As a god of water, he was often associated with Nun (the personification of the primeval waters of chaos in the Ogdoad theology from Heliopolis) and was described as the husband of Naunet (Nun’s wife and female aspect). Because the sun god (Ra or Atum) emerged from the waters of Nun on the first day of creation, Hapi was sometimes considered to be the father of the sun god and therefore the father of all life forms. It is probably because of these solar connections that Akhenaten did not reject hapi along with Amun and the majority of the other gods, instead describing him as an incarnation of The Aten.
He was also associated with Osiris because of his link to the Nile and fertility. As a result, Isis was sometimes considered to be his female counterpart or his wife. The Pyramid Texts make it clear that many of the ancient goddesses (for example Mut) were linked with Hapi as aspects of Isis. He was also the husband of Nekhebet in Upper Egypt and Wadjet in Lower Egypt, both goddesses were at times associated with Isis.
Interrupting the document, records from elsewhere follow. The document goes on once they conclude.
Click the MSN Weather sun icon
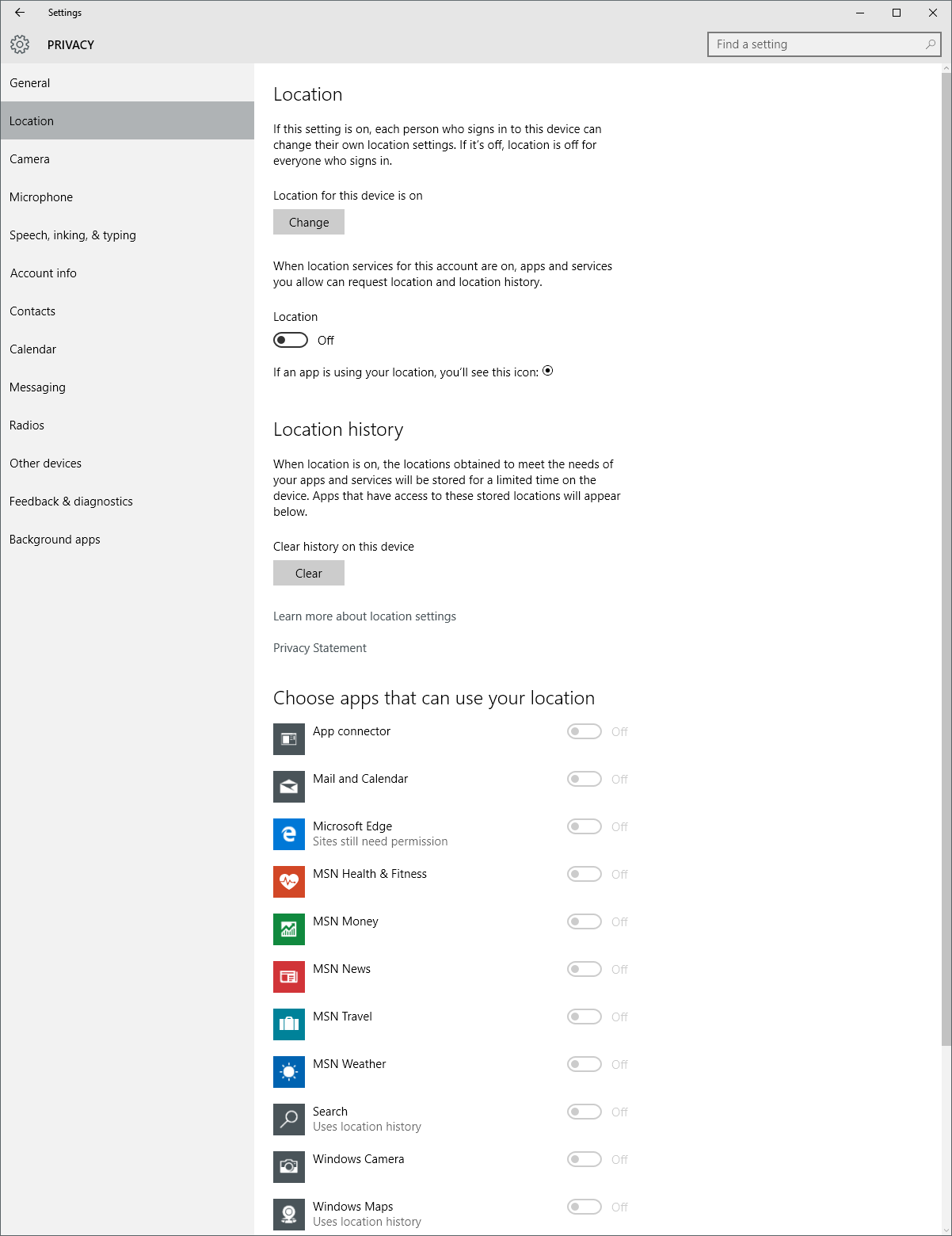The image size is (952, 1236). tap(289, 1072)
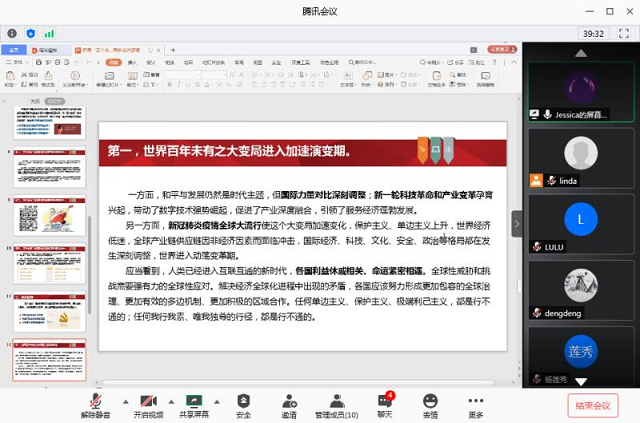Expand the share options arrow beside 共享屏幕
The height and width of the screenshot is (423, 640).
(x=216, y=400)
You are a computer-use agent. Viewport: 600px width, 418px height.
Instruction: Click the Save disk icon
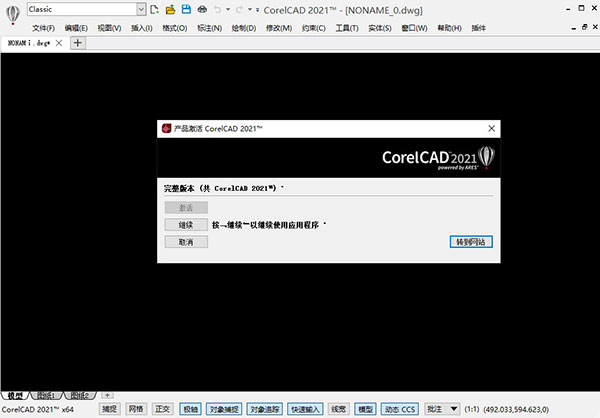(x=186, y=9)
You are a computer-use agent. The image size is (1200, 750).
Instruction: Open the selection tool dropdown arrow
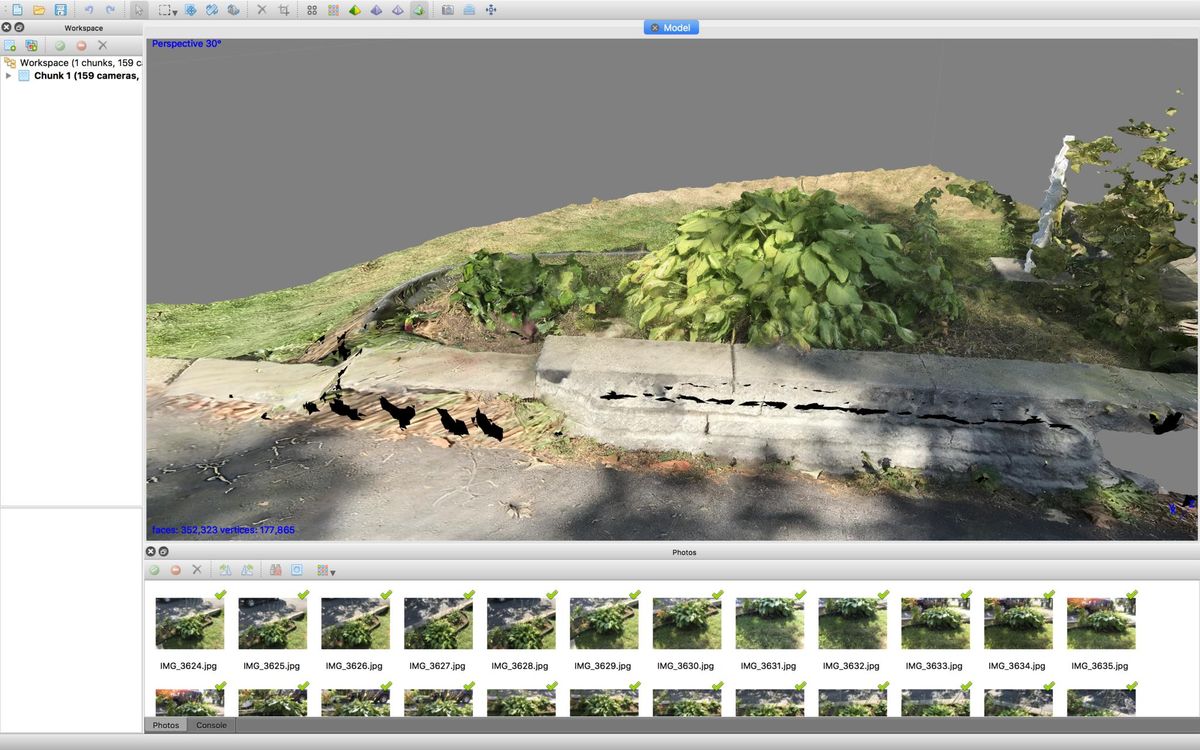click(x=174, y=10)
Hapi was depicted as a plump man with large breasts and blue or green skin wearing the false beard of the pharaoh. The female breasts and his skin colour are a reminder that he is a fertility god, while the false beard reaffirms his link to the pharaoh. As the patron of Upper and Lower Egypt Hapi was often depicted as twin deities; Hap-Reset who wears the papyrus of Upper Egypt on his headdress and Hap-Meht who wears the lotus of Lower Egypt on his headdress. When he is depicted as a single god he often carries both the papyrus and lotus.